NATIONS-UNIES: Le Conseil de sécurité de l'ONU a condamné jeudi "l'assaut" des paramilitaires soudanais sur la ville d'El-Facher, au Darfour, et ses "impacts dévastateurs sur les civils".

Dans cette déclaration, le Conseil exprime sa "profonde inquiétude concernant l'escalade de la violence dans et autour d'El-Facher", dont les paramilitaires des Forces de soutien rapide viennent de prendre le contrôle, et condamne les "atrocités qu'auraient commises les FSR contre la population civile, y compris exécutions sommaires et détentions arbitraires".

El-Facher, dernière grande ville du Darfour qui échappait au contrôle des Forces de soutien rapide (FSR), "déjà le théâtre de niveaux catastrophiques de souffrance humaine, a plongé dans un enfer encore plus noir, avec des informations crédibles d'exécutions de masse" après l'entrée des paramilitaires, a dénoncé devant le Conseil de sécurité le chef des opérations humanitaires de l'ONU, Tom Fletcher.

"Nous ne pouvons pas entendre les cris, mais pendant que nous sommes assis ici, l'horreur se poursuit. Des femmes et des filles sont violées, des gens mutilés et tués, en toute impunité", a-t-il ajouté.

Mais "la tuerie n'est pas limitée au Darfour", a-t-il alerté, s'inquiétant notamment de la situation dans le Kordofan voisin.

"Des combats féroces au Kordofan-Nord provoquent de nouvelles vagues de déplacement et menacent la réponse humanitaire, y compris autour de la capitale El-Obeid".

Des informations font état "d'atrocités à large échelle commises par les Forces de soutien rapide à Bara, dans le Kordofan-Nord, après la récente prise de la ville", a également dénoncé Martha Ama Akyaa Pobee, sous-secrétaire générale de l'ONU chargée de l'Afrique.

"Cela inclut des représailles contre des soi-disant collaborateurs, souvent ethniquement motivées", a-t-elle déploré.

"Au moins 50 civils ont été tués ces derniers jours à Bara, à cause des combats et par des exécutions sommaires. Cela inclut l'exécution sommaire de cinq bénévoles du Croissant rouge", a-t-elle indiqué.

Le Kordofan "est probablement le prochain théâtre d'opérations militaires pour les belligérants", a-t-elle mis en garde.

"Des attaques de drones de la part des deux parties touchent de nouveaux territoires et de nouvelles cibles. Cela inclut le Nil Bleu, Khartoum, Sennar, le Kordofan-Sud et le Darfour-Ouest, ce qui laisse penser que la portée territoriale du conflit s'élargit", a ajouté la responsable onusienne.

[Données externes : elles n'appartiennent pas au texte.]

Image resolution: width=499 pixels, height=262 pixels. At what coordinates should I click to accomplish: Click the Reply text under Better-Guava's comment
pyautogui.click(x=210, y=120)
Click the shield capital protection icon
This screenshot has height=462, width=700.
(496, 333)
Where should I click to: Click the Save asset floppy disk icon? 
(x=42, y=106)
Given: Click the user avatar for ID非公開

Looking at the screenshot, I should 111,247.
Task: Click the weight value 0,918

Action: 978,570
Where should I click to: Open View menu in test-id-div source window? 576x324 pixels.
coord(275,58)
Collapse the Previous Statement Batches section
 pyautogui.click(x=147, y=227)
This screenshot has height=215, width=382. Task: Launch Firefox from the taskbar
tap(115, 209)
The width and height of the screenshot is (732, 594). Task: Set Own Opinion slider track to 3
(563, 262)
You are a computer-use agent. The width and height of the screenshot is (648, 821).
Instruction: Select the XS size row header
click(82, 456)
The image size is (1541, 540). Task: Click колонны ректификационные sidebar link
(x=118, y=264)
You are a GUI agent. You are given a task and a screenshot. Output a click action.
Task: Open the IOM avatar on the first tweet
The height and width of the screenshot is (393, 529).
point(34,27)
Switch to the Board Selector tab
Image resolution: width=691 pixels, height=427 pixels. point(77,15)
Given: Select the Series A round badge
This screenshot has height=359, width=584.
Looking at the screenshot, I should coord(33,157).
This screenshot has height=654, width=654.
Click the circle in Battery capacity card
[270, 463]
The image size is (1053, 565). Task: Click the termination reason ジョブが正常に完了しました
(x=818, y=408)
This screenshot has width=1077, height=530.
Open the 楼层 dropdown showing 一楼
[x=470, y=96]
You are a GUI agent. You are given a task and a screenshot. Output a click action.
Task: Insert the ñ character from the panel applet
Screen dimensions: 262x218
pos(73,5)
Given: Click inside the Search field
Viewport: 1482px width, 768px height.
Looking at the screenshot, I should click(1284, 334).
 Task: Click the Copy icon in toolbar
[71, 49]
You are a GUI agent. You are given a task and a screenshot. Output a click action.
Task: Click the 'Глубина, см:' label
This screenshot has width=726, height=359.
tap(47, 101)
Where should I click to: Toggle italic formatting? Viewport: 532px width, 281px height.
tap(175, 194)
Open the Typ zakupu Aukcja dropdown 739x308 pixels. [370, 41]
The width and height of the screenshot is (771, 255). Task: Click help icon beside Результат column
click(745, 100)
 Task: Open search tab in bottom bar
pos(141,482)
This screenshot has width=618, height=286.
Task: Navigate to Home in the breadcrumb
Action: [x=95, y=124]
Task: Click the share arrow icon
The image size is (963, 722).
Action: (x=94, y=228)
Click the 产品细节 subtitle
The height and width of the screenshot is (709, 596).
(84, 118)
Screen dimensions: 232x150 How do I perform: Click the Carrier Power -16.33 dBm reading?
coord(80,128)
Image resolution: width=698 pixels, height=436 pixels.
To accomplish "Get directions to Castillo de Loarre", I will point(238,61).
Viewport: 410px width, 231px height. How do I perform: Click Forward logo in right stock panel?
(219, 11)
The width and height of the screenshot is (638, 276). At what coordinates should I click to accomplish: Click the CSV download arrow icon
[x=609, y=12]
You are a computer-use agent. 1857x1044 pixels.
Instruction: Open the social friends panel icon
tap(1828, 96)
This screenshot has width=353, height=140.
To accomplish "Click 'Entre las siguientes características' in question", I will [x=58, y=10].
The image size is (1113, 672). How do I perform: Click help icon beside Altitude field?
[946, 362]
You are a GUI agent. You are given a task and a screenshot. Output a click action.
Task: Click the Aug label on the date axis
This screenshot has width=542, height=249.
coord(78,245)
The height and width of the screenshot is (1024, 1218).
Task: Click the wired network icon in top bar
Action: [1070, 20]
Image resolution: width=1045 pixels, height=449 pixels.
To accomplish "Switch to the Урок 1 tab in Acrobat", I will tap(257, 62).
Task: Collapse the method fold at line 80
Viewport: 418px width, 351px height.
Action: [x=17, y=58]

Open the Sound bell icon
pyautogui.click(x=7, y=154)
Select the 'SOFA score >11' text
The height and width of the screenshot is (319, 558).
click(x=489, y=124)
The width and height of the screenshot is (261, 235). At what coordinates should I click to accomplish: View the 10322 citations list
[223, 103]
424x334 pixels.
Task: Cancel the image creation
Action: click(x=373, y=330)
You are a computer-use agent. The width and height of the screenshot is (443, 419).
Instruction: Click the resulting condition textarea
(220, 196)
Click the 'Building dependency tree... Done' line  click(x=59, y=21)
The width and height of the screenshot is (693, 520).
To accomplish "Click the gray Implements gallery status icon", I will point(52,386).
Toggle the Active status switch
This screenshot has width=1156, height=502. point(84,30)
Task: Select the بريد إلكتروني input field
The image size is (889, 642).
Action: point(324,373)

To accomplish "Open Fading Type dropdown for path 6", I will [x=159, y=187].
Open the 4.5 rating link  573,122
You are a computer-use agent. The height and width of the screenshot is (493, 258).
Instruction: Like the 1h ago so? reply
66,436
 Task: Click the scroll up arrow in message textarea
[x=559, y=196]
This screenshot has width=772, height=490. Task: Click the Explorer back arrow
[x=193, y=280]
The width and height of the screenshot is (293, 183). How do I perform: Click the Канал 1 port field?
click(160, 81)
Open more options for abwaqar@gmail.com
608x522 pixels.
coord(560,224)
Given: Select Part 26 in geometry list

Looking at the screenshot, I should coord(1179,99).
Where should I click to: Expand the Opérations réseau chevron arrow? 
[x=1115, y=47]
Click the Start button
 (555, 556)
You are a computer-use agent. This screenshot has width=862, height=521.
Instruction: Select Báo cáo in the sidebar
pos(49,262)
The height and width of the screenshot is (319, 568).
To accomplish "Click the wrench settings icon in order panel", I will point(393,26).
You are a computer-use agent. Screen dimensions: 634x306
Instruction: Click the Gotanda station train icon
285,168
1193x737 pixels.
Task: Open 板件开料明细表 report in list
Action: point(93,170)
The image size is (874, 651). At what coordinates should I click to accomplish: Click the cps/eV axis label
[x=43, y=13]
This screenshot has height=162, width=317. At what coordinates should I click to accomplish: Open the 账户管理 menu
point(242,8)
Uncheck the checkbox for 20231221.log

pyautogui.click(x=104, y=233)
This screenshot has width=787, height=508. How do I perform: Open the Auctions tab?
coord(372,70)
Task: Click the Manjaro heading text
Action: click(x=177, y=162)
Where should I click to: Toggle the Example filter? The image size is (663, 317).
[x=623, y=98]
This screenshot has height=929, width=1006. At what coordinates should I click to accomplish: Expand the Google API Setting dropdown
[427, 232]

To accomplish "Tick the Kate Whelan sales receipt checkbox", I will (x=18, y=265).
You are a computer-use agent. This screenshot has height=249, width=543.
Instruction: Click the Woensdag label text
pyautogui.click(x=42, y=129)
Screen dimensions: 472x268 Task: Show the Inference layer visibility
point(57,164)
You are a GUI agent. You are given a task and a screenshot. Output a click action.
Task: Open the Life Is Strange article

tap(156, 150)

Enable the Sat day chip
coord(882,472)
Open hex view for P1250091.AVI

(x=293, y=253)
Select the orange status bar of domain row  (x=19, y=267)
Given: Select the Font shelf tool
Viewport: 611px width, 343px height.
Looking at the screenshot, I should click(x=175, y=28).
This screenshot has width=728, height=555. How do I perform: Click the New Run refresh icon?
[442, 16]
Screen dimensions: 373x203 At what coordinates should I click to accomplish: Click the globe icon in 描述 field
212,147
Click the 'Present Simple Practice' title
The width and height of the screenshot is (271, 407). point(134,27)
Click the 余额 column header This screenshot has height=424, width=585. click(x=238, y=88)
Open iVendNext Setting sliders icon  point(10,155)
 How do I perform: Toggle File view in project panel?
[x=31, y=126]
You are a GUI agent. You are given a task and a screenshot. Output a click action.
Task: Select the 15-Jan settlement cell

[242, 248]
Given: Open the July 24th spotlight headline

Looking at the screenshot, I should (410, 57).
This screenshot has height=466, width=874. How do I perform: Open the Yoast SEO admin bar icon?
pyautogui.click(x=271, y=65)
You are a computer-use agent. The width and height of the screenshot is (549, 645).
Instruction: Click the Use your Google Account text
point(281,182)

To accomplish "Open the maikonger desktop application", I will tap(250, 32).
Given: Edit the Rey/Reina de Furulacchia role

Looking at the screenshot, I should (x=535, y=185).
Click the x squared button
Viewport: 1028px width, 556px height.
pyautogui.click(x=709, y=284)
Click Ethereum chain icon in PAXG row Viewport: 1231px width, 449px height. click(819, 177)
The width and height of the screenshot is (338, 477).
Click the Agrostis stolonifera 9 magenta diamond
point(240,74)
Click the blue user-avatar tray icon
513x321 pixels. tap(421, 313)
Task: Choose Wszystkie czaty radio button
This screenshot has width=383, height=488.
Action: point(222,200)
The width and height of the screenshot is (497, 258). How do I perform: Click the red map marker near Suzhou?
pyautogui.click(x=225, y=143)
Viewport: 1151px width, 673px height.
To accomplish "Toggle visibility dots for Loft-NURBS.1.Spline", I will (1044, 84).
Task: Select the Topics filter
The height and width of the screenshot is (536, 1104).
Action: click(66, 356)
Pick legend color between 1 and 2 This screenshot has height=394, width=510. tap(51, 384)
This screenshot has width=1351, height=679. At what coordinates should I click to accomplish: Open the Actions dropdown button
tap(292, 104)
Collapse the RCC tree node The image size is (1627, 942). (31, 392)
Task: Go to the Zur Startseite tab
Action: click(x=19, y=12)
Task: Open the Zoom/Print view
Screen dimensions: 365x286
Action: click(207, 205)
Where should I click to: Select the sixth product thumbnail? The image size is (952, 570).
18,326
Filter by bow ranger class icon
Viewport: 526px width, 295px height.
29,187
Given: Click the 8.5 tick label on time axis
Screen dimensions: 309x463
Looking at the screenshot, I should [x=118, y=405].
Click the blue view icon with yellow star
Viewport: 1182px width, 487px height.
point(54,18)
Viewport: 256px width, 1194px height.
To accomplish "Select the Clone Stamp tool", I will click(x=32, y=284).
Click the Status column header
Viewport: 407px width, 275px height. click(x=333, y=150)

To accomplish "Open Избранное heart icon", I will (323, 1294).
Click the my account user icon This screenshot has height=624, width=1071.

Décrivant la situation "chaotique" à El-Facher où "personne n'est à l'abri", elle a d'autre part noté qu'il était difficile d'y estimer le nombre de victimes.

La guerre au Soudan a fait des dizaines de milliers de morts, des millions de déplacés et provoqué la pire crise humanitaire actuelle, selon l'ONU.

Elle a été déclenchée en avril 2023 par une lutte de pouvoir entre deux anciens alliés: le général Abdel Fattah al-Burhane, commandant de l'armée et dirigeant de facto du Soudan depuis le coup d'Etat de 2021, et le général Mohamed Daglo, à la tête des FSR.